Jak wynika z informacji Polskiej Organizacji Gazu Płynnego, w 2012 r. zainteresowanie LPG spadło o 0,6%. Niemniej jednak straty sprzedawców LPG są mniejsze niż tych handlujących tradycyjnymi paliwami, gdyż w ubiegłym roku popyt na benzyny spadł o 4%, a oleju napędowego aż o 8%.
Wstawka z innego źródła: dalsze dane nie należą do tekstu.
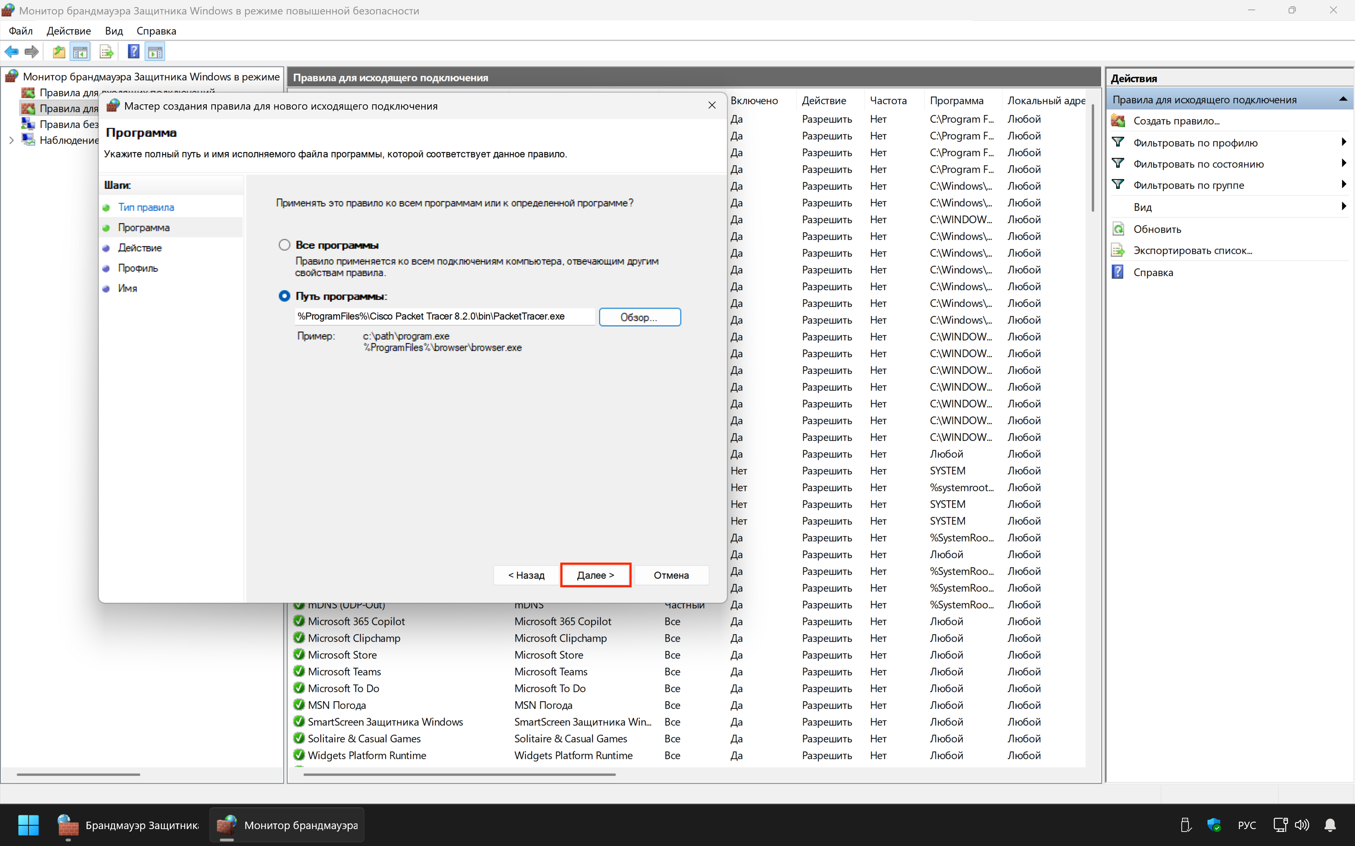This screenshot has height=846, width=1355.
Task: Select the 'Все программы' radio button
Action: [x=284, y=245]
Spada sprzedaż autogazu chociaż samochodowych instalacji gazowych jest coraz więcej

Zaskoczeniem dla branży LPG w czasie kryzysu było to, że kierowcy masowo nie zaczęli korzystać z tańszego paliwa gazowego. Spodziewano się, że rekordowe ceny benzyn i ropy naftowej oraz przewidywany ich wzrost w kolejnych latach spowoduje bardzo duże zapotrzebowanie na autogaz. O ile w pierwszej połowie ubiegłego roku wskaźniki sprzedaży dla autogazu wzrosły o około 1,5%, w drugiej połowie niespodziewanie spadły. Przewiduje się jednak, że kiedy kierowcy przestaną tak bardzo oszczędzać, zwiększy się również popyt na LPG, bo mimo wszystko sprzedaż samochodów z takimi instalacjami wciąż rośnie. Obecnie na polskich drogach jeździ około 2,6 mln tego typu pojazdów. Pod tym względem Polska znajduje się na drugim miejscu na świecie, a wyprzedza ją tylko Turcja.